### Document extract
■ ■ ■ ■
Maybe they can solve it the same way, by hiring based on "full personality
assessments".

------
hw
The fact is that diversity doesn't start at companies. It needs to be part of
parenting (encouraging daughters to explore STEM). Needs to be part of early
education in schools, and also colleges. Until the diversity spectrum in
college admissions and graduates improves, companies are going to find it hard
to meet their diversity requirements if there aren't enough diversity in
skilled workers out in the market.

------
nodesocket
This Techcrunch write has a long storied history of playing identity politics
some would even argue with racist undertones.

I recently saw a new "the more you know ad" on YouTubeTV and was really
impressed with the message. Instead of playing identity politics and blaming
"patriarchal white men" it encouraged women to join the engineering and
science movement and become more active in technology. That's the message we
should be sending.
■ ■ ■ ■
### Data section
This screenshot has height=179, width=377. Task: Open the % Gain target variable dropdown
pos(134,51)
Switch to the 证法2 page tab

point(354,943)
■ ■ ■ ■
### What to do
a - In the forum thread, on what service did nodesocket see the new ad?
b - Repeat word for word the part of the forum thread that opens with the words containing "Maybe they can" and closes with "in the market.".

### Complete answers
a - On YouTubeTV.

b -
Maybe they can solve it the same way, by hiring based on "full personality
assessments".

------
hw
The fact is that diversity doesn't start at companies. It needs to be part of
parenting (encouraging daughters to explore STEM). Needs to be part of early
education in schools, and also colleges. Until the diversity spectrum in
college admissions and graduates improves, companies are going to find it hard
to meet their diversity requirements if there aren't enough diversity in
skilled workers out in the market.